**Work to be completed**
What you return must match the records below exactly, down to each character.

**Records shown**
━━━━

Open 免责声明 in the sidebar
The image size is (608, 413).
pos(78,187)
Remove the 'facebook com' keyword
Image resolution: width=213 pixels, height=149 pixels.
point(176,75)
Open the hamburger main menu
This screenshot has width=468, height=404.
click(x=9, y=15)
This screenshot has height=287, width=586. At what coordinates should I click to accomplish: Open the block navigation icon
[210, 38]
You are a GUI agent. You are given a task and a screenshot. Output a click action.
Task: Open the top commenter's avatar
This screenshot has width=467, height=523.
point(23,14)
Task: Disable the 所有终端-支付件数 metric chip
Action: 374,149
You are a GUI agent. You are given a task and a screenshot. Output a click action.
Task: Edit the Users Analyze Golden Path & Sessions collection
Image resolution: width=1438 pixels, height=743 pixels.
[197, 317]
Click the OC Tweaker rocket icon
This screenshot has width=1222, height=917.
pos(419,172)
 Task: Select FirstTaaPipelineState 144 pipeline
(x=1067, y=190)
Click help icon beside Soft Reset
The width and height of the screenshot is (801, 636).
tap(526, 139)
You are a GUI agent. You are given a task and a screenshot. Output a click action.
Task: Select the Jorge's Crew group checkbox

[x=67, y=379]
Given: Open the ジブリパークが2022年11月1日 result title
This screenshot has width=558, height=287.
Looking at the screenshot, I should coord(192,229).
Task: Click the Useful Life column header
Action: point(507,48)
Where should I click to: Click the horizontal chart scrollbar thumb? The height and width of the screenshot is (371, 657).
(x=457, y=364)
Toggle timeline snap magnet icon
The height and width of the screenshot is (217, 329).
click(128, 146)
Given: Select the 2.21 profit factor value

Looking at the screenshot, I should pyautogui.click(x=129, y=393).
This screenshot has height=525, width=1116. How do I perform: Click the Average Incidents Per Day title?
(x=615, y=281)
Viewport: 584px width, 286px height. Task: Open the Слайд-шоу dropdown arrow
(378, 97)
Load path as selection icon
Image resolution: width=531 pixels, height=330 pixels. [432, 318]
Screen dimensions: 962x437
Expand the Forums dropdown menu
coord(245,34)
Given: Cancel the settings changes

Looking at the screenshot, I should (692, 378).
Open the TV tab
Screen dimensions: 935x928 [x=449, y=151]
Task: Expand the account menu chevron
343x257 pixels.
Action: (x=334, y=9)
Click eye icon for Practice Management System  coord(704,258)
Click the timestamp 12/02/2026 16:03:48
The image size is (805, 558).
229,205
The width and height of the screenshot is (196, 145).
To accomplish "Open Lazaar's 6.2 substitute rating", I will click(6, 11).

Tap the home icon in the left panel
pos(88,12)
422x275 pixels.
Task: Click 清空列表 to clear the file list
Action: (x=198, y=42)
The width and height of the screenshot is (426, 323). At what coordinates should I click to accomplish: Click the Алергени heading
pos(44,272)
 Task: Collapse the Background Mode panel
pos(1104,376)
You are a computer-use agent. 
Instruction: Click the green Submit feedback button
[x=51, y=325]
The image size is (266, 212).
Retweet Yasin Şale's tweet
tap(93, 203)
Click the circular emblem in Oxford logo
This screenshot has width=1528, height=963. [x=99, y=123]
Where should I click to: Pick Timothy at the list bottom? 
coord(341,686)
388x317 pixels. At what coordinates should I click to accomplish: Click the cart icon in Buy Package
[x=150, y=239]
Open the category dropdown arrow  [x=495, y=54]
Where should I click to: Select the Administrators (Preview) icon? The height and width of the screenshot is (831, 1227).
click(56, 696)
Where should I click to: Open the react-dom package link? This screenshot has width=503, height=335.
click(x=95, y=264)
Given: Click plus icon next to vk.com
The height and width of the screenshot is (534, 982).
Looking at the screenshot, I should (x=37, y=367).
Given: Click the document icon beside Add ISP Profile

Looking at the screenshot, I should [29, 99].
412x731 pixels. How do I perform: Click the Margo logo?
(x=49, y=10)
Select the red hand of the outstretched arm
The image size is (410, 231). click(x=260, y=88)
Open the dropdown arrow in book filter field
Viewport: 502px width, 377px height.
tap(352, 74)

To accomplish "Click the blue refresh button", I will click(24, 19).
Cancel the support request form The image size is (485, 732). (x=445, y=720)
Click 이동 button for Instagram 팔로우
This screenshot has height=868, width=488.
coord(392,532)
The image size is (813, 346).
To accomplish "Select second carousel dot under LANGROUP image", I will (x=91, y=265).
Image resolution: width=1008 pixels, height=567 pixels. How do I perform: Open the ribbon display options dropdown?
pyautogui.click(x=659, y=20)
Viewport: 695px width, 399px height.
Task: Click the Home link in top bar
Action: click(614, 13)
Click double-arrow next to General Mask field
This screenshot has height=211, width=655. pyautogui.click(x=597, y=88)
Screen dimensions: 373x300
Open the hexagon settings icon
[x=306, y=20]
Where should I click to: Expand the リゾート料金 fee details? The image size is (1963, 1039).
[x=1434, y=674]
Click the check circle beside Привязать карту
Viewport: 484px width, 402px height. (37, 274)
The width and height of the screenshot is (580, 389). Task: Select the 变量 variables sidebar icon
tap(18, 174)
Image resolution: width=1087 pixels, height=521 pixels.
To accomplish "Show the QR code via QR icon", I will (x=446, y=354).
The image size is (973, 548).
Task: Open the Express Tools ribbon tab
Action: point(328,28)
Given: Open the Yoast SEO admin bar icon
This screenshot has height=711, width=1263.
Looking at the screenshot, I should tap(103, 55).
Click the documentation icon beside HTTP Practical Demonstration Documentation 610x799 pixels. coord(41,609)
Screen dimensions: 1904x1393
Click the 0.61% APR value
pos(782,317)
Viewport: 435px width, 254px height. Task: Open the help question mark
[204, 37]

━━━━

**Exercise output**
Open 免责声明 in the sidebar
The image size is (608, 413).
pos(78,187)
Remove the 'facebook com' keyword
Image resolution: width=213 pixels, height=149 pixels.
point(176,75)
Open the hamburger main menu
This screenshot has width=468, height=404.
click(x=9, y=15)
This screenshot has height=287, width=586. At what coordinates should I click to accomplish: Open the block navigation icon
[210, 38]
You are a GUI agent. You are given a task and a screenshot. Output a click action.
Task: Open the top commenter's avatar
This screenshot has width=467, height=523.
point(23,14)
Task: Disable the 所有终端-支付件数 metric chip
Action: 374,149
You are a GUI agent. You are given a task and a screenshot. Output a click action.
Task: Edit the Users Analyze Golden Path & Sessions collection
Image resolution: width=1438 pixels, height=743 pixels.
[197, 317]
Click the OC Tweaker rocket icon
This screenshot has width=1222, height=917.
pos(419,172)
 Task: Select FirstTaaPipelineState 144 pipeline
(x=1067, y=190)
Click help icon beside Soft Reset
The width and height of the screenshot is (801, 636).
tap(526, 139)
You are a GUI agent. You are given a task and a screenshot. Output a click action.
Task: Select the Jorge's Crew group checkbox

[x=67, y=379]
Given: Open the ジブリパークが2022年11月1日 result title
This screenshot has width=558, height=287.
Looking at the screenshot, I should coord(192,229).
Task: Click the Useful Life column header
Action: point(507,48)
Where should I click to: Click the horizontal chart scrollbar thumb? The height and width of the screenshot is (371, 657).
(x=457, y=364)
Toggle timeline snap magnet icon
The height and width of the screenshot is (217, 329).
click(128, 146)
Given: Select the 2.21 profit factor value

Looking at the screenshot, I should pyautogui.click(x=129, y=393).
This screenshot has height=525, width=1116. How do I perform: Click the Average Incidents Per Day title?
(x=615, y=281)
Viewport: 584px width, 286px height. Task: Open the Слайд-шоу dropdown arrow
(378, 97)
Load path as selection icon
Image resolution: width=531 pixels, height=330 pixels. [432, 318]
Screen dimensions: 962x437
Expand the Forums dropdown menu
coord(245,34)
Given: Cancel the settings changes

Looking at the screenshot, I should (692, 378).
Open the TV tab
Screen dimensions: 935x928 [x=449, y=151]
Task: Expand the account menu chevron
343x257 pixels.
Action: (x=334, y=9)
Click eye icon for Practice Management System  coord(704,258)
Click the timestamp 12/02/2026 16:03:48
The image size is (805, 558).
229,205
The width and height of the screenshot is (196, 145).
To accomplish "Open Lazaar's 6.2 substitute rating", I will click(6, 11).

Tap the home icon in the left panel
pos(88,12)
422x275 pixels.
Task: Click 清空列表 to clear the file list
Action: (x=198, y=42)
The width and height of the screenshot is (426, 323). At what coordinates should I click to accomplish: Click the Алергени heading
pos(44,272)
 Task: Collapse the Background Mode panel
pos(1104,376)
You are a computer-use agent. 
Instruction: Click the green Submit feedback button
[x=51, y=325]
The image size is (266, 212).
Retweet Yasin Şale's tweet
tap(93, 203)
Click the circular emblem in Oxford logo
This screenshot has width=1528, height=963. [x=99, y=123]
Where should I click to: Pick Timothy at the list bottom? 
coord(341,686)
388x317 pixels. At what coordinates should I click to accomplish: Click the cart icon in Buy Package
[x=150, y=239]
Open the category dropdown arrow  [x=495, y=54]
Where should I click to: Select the Administrators (Preview) icon? The height and width of the screenshot is (831, 1227).
click(56, 696)
Where should I click to: Open the react-dom package link? This screenshot has width=503, height=335.
click(x=95, y=264)
Given: Click plus icon next to vk.com
The height and width of the screenshot is (534, 982).
Looking at the screenshot, I should (x=37, y=367).
Given: Click the document icon beside Add ISP Profile

Looking at the screenshot, I should [29, 99].
412x731 pixels. How do I perform: Click the Margo logo?
(x=49, y=10)
Select the red hand of the outstretched arm
The image size is (410, 231). click(x=260, y=88)
Open the dropdown arrow in book filter field
Viewport: 502px width, 377px height.
tap(352, 74)

To accomplish "Click the blue refresh button", I will click(24, 19).
Cancel the support request form The image size is (485, 732). (x=445, y=720)
Click 이동 button for Instagram 팔로우
This screenshot has height=868, width=488.
coord(392,532)
The image size is (813, 346).
To accomplish "Select second carousel dot under LANGROUP image", I will (x=91, y=265).
Image resolution: width=1008 pixels, height=567 pixels. How do I perform: Open the ribbon display options dropdown?
pyautogui.click(x=659, y=20)
Viewport: 695px width, 399px height.
Task: Click the Home link in top bar
Action: click(614, 13)
Click double-arrow next to General Mask field
This screenshot has height=211, width=655. pyautogui.click(x=597, y=88)
Screen dimensions: 373x300
Open the hexagon settings icon
[x=306, y=20]
Where should I click to: Expand the リゾート料金 fee details? The image size is (1963, 1039).
[x=1434, y=674]
Click the check circle beside Привязать карту
Viewport: 484px width, 402px height. (37, 274)
The width and height of the screenshot is (580, 389). Task: Select the 变量 variables sidebar icon
tap(18, 174)
Image resolution: width=1087 pixels, height=521 pixels.
To accomplish "Show the QR code via QR icon", I will (x=446, y=354).
The image size is (973, 548).
Task: Open the Express Tools ribbon tab
Action: point(328,28)
Given: Open the Yoast SEO admin bar icon
This screenshot has height=711, width=1263.
Looking at the screenshot, I should tap(103, 55).
Click the documentation icon beside HTTP Practical Demonstration Documentation 610x799 pixels. coord(41,609)
Screen dimensions: 1904x1393
Click the 0.61% APR value
pos(782,317)
Viewport: 435px width, 254px height. Task: Open the help question mark
[204, 37]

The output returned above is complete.